----- Data supplied -----

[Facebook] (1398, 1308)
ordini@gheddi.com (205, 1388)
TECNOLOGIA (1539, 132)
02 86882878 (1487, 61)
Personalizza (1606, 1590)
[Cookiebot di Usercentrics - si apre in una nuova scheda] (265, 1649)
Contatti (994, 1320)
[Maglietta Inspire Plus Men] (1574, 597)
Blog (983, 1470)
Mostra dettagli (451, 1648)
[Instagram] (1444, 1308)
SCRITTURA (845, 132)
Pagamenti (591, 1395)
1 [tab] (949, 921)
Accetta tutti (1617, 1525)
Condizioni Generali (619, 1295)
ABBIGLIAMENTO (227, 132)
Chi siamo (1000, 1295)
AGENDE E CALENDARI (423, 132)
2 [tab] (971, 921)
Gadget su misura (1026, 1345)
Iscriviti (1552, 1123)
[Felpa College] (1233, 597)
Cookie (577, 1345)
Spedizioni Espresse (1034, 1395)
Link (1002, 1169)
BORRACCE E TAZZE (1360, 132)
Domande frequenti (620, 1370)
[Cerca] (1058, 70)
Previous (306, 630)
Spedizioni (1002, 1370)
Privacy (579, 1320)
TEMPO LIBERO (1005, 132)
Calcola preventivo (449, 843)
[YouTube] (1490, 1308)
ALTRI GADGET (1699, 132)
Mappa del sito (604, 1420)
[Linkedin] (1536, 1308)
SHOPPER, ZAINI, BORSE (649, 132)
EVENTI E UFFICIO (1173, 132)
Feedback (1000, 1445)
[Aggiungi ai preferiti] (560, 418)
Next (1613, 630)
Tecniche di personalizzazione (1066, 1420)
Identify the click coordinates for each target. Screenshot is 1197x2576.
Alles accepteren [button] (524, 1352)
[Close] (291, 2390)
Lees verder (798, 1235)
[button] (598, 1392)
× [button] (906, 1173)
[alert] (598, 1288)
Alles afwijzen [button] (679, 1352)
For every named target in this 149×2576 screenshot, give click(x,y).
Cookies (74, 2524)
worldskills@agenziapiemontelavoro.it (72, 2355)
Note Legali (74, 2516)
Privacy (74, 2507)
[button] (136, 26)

-----

● **Instructions to follow**: Each line from the one with "Chi siamo (1000, 1295)" through the last line of the records must be written out word for word. Include nothing else.

● **Answer below**:
Chi siamo (1000, 1295)
AGENDE E CALENDARI (423, 132)
2 [tab] (971, 921)
Gadget su misura (1026, 1345)
Iscriviti (1552, 1123)
[Felpa College] (1233, 597)
Cookie (577, 1345)
Spedizioni Espresse (1034, 1395)
Link (1002, 1169)
BORRACCE E TAZZE (1360, 132)
Domande frequenti (620, 1370)
[Cerca] (1058, 70)
Previous (306, 630)
Spedizioni (1002, 1370)
Privacy (579, 1320)
TEMPO LIBERO (1005, 132)
Calcola preventivo (449, 843)
[YouTube] (1490, 1308)
ALTRI GADGET (1699, 132)
Mappa del sito (604, 1420)
[Linkedin] (1536, 1308)
SHOPPER, ZAINI, BORSE (649, 132)
EVENTI E UFFICIO (1173, 132)
Feedback (1000, 1445)
[Aggiungi ai preferiti] (560, 418)
Next (1613, 630)
Tecniche di personalizzazione (1066, 1420)
Identify the click coordinates for each target. Screenshot is 1197x2576.
Alles accepteren [button] (524, 1352)
[Close] (291, 2390)
Lees verder (798, 1235)
[button] (598, 1392)
× [button] (906, 1173)
[alert] (598, 1288)
Alles afwijzen [button] (679, 1352)
For every named target in this 149×2576 screenshot, give click(x,y).
Cookies (74, 2524)
worldskills@agenziapiemontelavoro.it (72, 2355)
Note Legali (74, 2516)
Privacy (74, 2507)
[button] (136, 26)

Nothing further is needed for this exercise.